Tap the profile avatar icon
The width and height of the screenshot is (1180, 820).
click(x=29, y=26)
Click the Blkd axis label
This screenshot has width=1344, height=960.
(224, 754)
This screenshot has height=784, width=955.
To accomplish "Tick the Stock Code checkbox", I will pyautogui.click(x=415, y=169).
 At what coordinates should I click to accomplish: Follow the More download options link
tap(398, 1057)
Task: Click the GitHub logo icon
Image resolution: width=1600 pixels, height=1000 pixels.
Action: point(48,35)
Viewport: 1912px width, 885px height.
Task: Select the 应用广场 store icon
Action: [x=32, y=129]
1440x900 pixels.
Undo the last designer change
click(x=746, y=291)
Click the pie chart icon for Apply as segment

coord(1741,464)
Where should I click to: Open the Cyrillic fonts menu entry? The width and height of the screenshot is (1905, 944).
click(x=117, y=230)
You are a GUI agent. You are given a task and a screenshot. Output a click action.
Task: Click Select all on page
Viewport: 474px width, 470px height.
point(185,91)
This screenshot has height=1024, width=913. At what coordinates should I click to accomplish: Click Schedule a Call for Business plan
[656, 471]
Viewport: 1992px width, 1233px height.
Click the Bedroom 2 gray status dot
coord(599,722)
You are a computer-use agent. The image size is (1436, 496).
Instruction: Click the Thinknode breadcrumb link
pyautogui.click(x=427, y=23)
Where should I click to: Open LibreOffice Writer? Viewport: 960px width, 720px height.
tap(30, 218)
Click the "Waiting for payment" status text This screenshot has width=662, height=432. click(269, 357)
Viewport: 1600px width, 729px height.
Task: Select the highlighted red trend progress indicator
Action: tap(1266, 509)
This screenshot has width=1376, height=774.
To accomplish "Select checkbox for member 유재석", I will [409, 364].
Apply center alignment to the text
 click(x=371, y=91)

# # # # #

**WRITTEN EXERCISE**
Copy the items above exactly as they appear, line for line.

**ANSWER TO THE PROBLEM**
Tap the profile avatar icon
The width and height of the screenshot is (1180, 820).
click(x=29, y=26)
Click the Blkd axis label
This screenshot has width=1344, height=960.
(224, 754)
This screenshot has height=784, width=955.
To accomplish "Tick the Stock Code checkbox", I will pyautogui.click(x=415, y=169).
 At what coordinates should I click to accomplish: Follow the More download options link
tap(398, 1057)
Task: Click the GitHub logo icon
Image resolution: width=1600 pixels, height=1000 pixels.
Action: point(48,35)
Viewport: 1912px width, 885px height.
Task: Select the 应用广场 store icon
Action: [x=32, y=129]
1440x900 pixels.
Undo the last designer change
click(x=746, y=291)
Click the pie chart icon for Apply as segment

coord(1741,464)
Where should I click to: Open the Cyrillic fonts menu entry? The width and height of the screenshot is (1905, 944).
click(x=117, y=230)
You are a GUI agent. You are given a task and a screenshot. Output a click action.
Task: Click Select all on page
Viewport: 474px width, 470px height.
point(185,91)
This screenshot has height=1024, width=913. At what coordinates should I click to accomplish: Click Schedule a Call for Business plan
[656, 471]
Viewport: 1992px width, 1233px height.
Click the Bedroom 2 gray status dot
coord(599,722)
You are a computer-use agent. The image size is (1436, 496).
Instruction: Click the Thinknode breadcrumb link
pyautogui.click(x=427, y=23)
Where should I click to: Open LibreOffice Writer? Viewport: 960px width, 720px height.
tap(30, 218)
Click the "Waiting for payment" status text This screenshot has width=662, height=432. click(269, 357)
Viewport: 1600px width, 729px height.
Task: Select the highlighted red trend progress indicator
Action: tap(1266, 509)
This screenshot has width=1376, height=774.
To accomplish "Select checkbox for member 유재석", I will [409, 364].
Apply center alignment to the text
 click(x=371, y=91)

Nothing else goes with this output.